My friend Sean put it aptly this weekend when he said that the more pictures he takes of something, the more excited he his about it…
My friends and I drove 4 hours to Aoraki/Mt. Cook National Park to hike up to Mueller hut to spend the night in a fantastic New Zealand accommodation typical of overnight hikes in NZ.
Around 2,000 steep steps brought us halfway to our destination– we climbed 1050 meters in 5.2km. Our legs feel the effort after the 48-hour lag time.
After the stairs we were rewarded with stunning views of tarns and Mt. Cook and glaciers! We could hear ice avalanching down the neighboring mountainside and the enormity of the glaciers was mind-numbing in the way that comparing your very tiny self to a very big glacier on a very big mountain can make you feel.
The stacks of rocks, called cairns, dotted our path up to the top of the ridge, along with orange marker poles that guided our way through a boulder field and scree slope. See both in the above photo!

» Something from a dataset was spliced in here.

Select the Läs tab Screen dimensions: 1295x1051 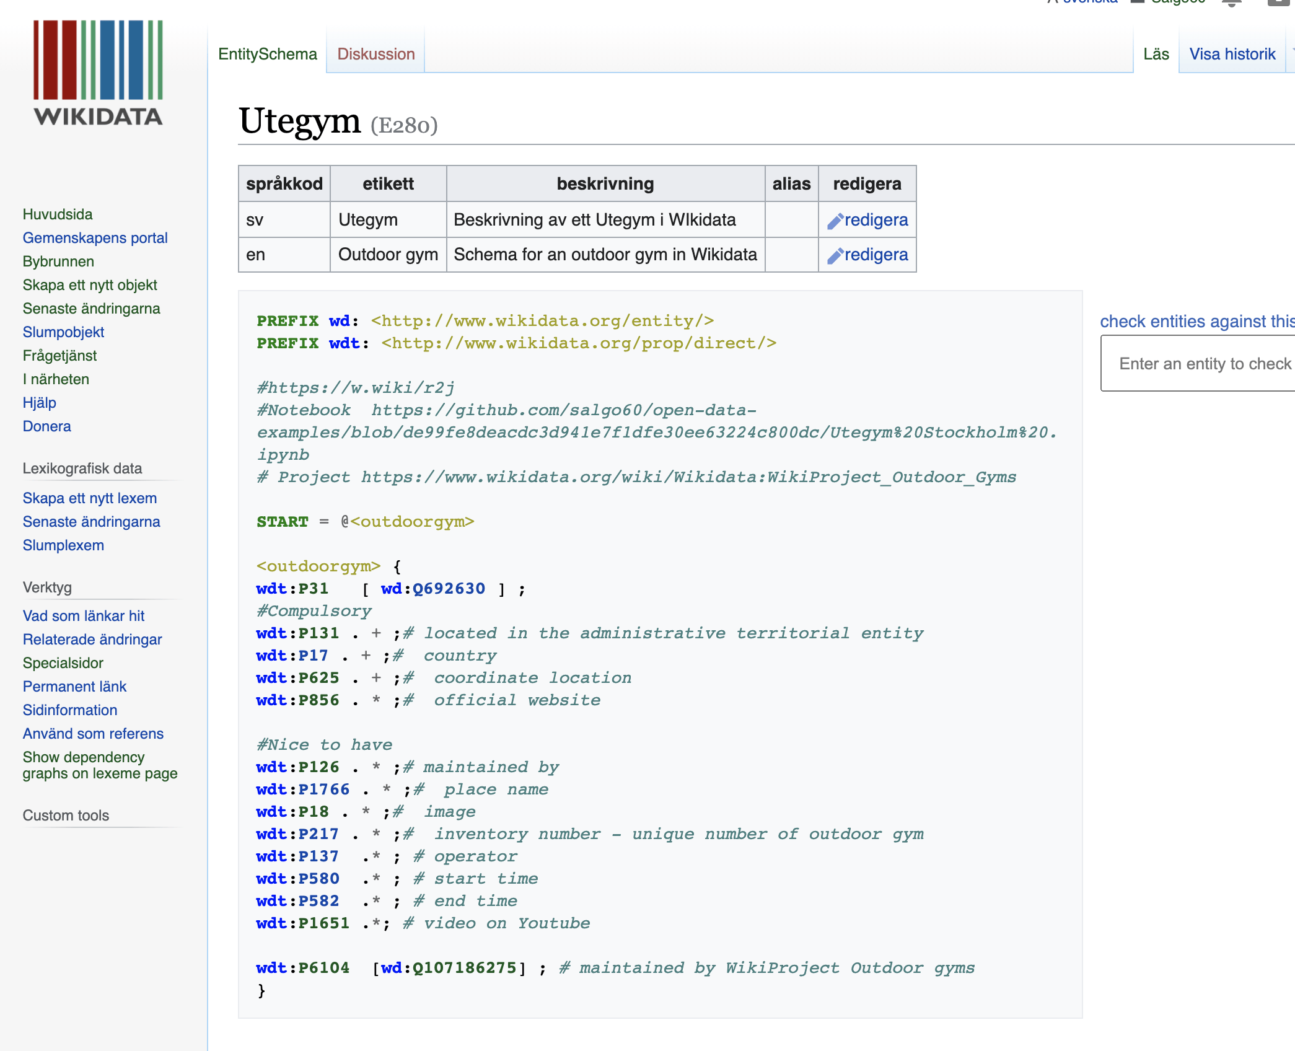1156,55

We reached the top of the ridge after a fun scramble, and the beauty of the scenery did not end! Clouds spilled over the glacier-covered mountains and Mt. Cook was dominant and drastic in its exposure against a slightly cloudly sky. Mueller hut was a welcome site (there was a patch of snow for a mini-snowball fight on the way!) with the blocky Mt. Oliver in the background.
After dropping our stuff off in the hut, we scrambled up Mt. Oliver, because we clearly hadn’t had enough adventure for one day. At the top, a flock of Keas emerged from farther along the ridge line, squaking their way toward us. We all gawked for a bit, and got it together enough to pull out cameras to attempt to capture this crazy moment of this perfect picture of our trip.
A kea, a cairn, Mt Cook, rocks, and glaciers!
Keas would not abandon an opportunity to show off and be social; many hung around the outhouse and squawked away the afternoon. We clambered down from Mt. Oliver, cooked up some burritos, stared at the sky free from light-pollution, and crashed in bunkbeds.
(Photo cred to Molly Chaney)
The next morning, we woke up to people zipping up sleeping bags and heading out to watch the sunrise from Mt. Oliver. We scrambled to the top again, saw the sun peak over the distant ridge by 8 a.m. After breakfast, we beat the on-coming storm back down the scree slopes, over the boulder fields, and down hundreds of steps, back 4 hours to Christchurch and university again for a week.